■ **What needs to be done**
Here is a block of entries. Write out its lines exactly, from the first through the one containing "Termini e Condizioni (255, 1646)".

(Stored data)
────────
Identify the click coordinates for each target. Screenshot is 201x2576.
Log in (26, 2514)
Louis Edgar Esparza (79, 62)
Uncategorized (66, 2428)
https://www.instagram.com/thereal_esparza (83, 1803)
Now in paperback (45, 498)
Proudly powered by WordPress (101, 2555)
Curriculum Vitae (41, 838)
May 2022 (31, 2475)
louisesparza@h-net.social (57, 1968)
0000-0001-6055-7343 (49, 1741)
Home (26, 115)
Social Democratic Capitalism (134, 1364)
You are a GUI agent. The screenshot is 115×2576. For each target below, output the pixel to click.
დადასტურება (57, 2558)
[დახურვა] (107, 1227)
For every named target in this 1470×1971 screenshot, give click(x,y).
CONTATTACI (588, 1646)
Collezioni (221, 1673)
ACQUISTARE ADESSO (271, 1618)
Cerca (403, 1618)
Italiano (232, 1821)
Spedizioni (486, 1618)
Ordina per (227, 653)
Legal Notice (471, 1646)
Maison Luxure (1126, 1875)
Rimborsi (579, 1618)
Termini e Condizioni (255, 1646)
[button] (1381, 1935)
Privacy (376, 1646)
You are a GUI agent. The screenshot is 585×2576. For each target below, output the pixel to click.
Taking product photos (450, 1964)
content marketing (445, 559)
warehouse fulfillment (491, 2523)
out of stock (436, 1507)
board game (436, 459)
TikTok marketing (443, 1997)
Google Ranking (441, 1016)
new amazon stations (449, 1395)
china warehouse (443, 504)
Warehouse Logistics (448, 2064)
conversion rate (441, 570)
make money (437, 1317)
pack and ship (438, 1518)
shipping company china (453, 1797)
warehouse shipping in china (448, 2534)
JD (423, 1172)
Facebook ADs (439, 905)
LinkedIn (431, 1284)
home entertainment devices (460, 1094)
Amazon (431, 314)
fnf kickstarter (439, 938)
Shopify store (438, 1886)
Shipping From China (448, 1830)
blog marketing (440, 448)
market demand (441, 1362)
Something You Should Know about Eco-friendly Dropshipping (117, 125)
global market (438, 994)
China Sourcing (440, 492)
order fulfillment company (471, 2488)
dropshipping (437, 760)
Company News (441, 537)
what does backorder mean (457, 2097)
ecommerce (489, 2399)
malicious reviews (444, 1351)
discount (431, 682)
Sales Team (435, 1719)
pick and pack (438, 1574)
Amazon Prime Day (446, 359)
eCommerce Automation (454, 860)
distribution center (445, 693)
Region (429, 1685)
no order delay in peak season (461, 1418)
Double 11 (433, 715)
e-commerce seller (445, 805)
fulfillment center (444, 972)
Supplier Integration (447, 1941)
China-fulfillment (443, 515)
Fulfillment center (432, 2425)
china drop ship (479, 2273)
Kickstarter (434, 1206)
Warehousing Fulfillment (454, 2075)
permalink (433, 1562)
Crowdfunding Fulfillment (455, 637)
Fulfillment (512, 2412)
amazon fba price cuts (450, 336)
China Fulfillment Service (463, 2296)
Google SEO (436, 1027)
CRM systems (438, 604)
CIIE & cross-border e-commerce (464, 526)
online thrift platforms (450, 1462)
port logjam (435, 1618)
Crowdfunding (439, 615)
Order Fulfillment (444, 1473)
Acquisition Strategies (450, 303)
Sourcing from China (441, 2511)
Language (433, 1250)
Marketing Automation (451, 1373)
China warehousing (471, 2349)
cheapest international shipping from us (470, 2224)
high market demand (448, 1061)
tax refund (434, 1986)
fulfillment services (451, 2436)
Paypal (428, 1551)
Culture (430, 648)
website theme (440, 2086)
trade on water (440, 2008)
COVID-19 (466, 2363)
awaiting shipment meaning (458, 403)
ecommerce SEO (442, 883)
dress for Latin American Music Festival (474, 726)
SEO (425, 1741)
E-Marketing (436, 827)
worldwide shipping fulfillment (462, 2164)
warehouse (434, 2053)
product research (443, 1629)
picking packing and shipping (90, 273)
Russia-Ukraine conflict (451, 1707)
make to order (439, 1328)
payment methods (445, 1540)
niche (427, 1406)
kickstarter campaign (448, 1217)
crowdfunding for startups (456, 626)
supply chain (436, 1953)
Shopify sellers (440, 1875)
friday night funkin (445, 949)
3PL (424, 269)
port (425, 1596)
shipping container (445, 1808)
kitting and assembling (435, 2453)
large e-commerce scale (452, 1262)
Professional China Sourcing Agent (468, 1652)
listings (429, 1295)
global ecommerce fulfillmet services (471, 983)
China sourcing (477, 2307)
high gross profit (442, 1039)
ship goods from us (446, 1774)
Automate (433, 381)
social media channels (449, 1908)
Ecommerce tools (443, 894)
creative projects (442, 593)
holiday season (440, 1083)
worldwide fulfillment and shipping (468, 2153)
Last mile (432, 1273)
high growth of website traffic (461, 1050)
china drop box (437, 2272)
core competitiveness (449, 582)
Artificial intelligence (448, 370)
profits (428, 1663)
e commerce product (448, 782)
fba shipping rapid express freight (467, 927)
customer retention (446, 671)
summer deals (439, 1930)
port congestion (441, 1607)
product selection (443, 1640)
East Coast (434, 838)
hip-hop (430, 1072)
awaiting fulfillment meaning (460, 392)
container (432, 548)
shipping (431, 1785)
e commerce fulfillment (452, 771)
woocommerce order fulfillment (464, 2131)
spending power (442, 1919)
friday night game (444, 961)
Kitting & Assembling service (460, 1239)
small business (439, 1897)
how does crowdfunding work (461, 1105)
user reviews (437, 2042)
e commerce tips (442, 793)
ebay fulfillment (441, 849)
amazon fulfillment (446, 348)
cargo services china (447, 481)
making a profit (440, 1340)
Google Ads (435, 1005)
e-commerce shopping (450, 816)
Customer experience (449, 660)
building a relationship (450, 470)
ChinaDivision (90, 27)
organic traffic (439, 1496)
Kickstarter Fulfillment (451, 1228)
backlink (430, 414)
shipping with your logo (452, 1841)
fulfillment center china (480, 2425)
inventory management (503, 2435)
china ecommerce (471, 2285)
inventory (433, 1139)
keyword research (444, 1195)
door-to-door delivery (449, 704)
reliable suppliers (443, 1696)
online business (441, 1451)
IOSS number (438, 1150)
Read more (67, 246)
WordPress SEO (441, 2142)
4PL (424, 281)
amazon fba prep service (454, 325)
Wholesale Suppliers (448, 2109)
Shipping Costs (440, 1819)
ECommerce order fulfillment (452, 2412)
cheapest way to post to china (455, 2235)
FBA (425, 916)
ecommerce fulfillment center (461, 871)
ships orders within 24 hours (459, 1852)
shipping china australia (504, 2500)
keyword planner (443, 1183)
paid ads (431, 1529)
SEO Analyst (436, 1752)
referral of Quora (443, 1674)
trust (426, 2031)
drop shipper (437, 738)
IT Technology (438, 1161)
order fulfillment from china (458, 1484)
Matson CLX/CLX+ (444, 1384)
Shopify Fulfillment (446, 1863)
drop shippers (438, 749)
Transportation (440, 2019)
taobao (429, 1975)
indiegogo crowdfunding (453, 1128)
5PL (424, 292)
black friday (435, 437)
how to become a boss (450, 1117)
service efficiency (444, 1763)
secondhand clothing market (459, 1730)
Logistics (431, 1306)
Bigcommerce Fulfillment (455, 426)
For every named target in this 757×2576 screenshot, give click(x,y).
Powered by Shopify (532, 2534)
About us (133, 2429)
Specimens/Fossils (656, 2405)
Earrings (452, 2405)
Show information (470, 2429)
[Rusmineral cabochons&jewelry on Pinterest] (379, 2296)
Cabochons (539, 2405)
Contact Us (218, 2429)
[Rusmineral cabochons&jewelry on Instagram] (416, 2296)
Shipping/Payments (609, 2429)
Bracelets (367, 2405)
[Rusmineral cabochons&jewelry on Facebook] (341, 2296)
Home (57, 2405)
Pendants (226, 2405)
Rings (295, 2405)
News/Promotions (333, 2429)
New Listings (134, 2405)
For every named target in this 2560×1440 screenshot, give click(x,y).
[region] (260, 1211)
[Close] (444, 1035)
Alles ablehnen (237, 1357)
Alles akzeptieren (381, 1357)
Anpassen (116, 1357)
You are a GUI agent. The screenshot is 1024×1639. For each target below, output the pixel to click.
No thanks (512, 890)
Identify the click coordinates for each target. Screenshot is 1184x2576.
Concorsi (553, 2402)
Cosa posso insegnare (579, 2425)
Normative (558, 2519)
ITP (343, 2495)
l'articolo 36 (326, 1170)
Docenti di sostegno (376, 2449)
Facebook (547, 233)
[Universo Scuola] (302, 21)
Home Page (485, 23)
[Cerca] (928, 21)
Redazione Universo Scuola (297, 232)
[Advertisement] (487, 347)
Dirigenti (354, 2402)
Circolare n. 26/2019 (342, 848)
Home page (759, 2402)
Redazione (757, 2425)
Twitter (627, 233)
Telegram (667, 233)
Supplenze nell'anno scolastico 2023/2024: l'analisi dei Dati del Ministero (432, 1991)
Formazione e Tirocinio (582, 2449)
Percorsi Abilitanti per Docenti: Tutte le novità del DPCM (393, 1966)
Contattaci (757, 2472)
────────
■ **Solved problem**
Identify the click coordinates for each target. Screenshot is 201x2576.
Log in (26, 2514)
Louis Edgar Esparza (79, 62)
Uncategorized (66, 2428)
https://www.instagram.com/thereal_esparza (83, 1803)
Now in paperback (45, 498)
Proudly powered by WordPress (101, 2555)
Curriculum Vitae (41, 838)
May 2022 (31, 2475)
louisesparza@h-net.social (57, 1968)
0000-0001-6055-7343 (49, 1741)
Home (26, 115)
Social Democratic Capitalism (134, 1364)
You are a GUI agent. The screenshot is 115×2576. For each target below, output the pixel to click.
დადასტურება (57, 2558)
[დახურვა] (107, 1227)
For every named target in this 1470×1971 screenshot, give click(x,y).
CONTATTACI (588, 1646)
Collezioni (221, 1673)
ACQUISTARE ADESSO (271, 1618)
Cerca (403, 1618)
Italiano (232, 1821)
Spedizioni (486, 1618)
Ordina per (227, 653)
Legal Notice (471, 1646)
Maison Luxure (1126, 1875)
Rimborsi (579, 1618)
Termini e Condizioni (255, 1646)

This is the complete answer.